= TEXT SECTION =
══════════════════════════════
2025-09-01 –, B07-B08
In the fast-paced realm of travel experiences, GetYourGuide encountered the challenge of maintaining consistent, high-quality content across its global marketplace. Manual content creation by suppliers often resulted in inconsistencies and errors, negatively impacting conversion rates. To address this, we leveraged large language models (LLMs) to automate content generation, ensuring uniformity and accuracy. This talk will explore our innovative approach, including the development of fine-tuned models for generating key text sections and the use of Function Calling GPT API for structured data. A pivotal aspect of our solution was the creation of an LLM evaluator to detect and correct hallucinations, thereby improving factual accuracy. Through A/B testing, we demonstrated that AI-driven content led to fewer defects and increased bookings. Attendees will gain insights into training data refinement, prompt engineering, and deploying AI at scale, offering valuable lessons for automating content creation across industries.
GetYourGuide, a global marketplace for travel experiences, needs to provide structured and inspiring content for every activity in its marketplace.
Before the release of our AI models, suppliers would create their content fully manually. The manual approach led to several issues in production, such as content inconsistencies, incorrect grammar, non-English language, and poor adherence to our content guidelines.
These content defects negatively impact the conversion rate of activities.
══════════════════════════════
= DATASET EXTRACT =

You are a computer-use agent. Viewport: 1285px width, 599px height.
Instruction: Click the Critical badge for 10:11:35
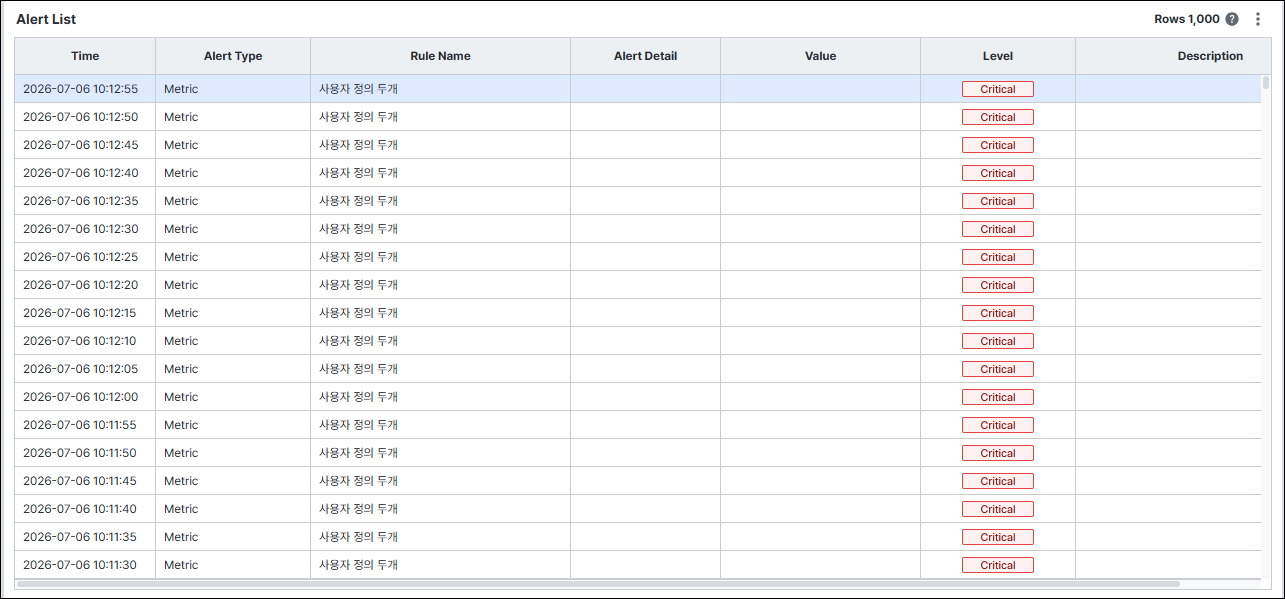tap(998, 537)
══════════════════════════════
= WHAT TO PRODUCE =
Please pick up the talk description on GetYourGuide's AI-generated activity content and continue it after its final sentence. The listing plays no part here.

= EXPECTED ANSWER =
At the same time, with the large scale of new activity generation, our internal teams could only review a very small fraction of the submitted content.
With our LLM solution, suppliers can now automatically generate optimal content for their activities. Our feature allows users to simply copy-paste any existing raw text of their activity, and our models would then prefill most of the content sections. Suppliers then have the opportunity to review and edit the content.
We chose two different methods to generate free text content and structured information.
For free text, we used the OpenAI fine-tune API to create two different models generating the relevant sections of our travel activities, i.e. the title, the highlights, the short and full descriptions.
For structured information, we used the Function Calling gpt API to prefill the different activities tags and categories that have fixed values constraints in our database, such as the transport used or the type of the guide.
In order to validate our models, as well as for production monitoring, we developed a dedicated LLM evaluator that identifies hallucinations for our specific case, that is our models generating information that is not factually correct as compared to the input supplier text. With this hallucination evaluator, we were able to score the performance of different models and unlock key learnings and iterations. The evaluator also enables our internal team to detect and correct the hallucinations in production.
After several AB experiments, the new automated content creation feature is fully released to all our suppliers. The activities with content generated via AI showed significantly fewer content defects and a significant increase in bookings, with only a small fraction of hallucinations that can be reviewed and corrected manually.
In this talk, we will share our long journey consisting of several training data iterations to build our fine-tuned models, the prompt engineering challenges in building our evaluator and our function call model. We will also cover the different experiments and the operational challenges in training the models and deploying the service in production.
The talk will provide some concrete ideas and tools to automate the generation of optimal content with LLMs, which is a common use case in many industries.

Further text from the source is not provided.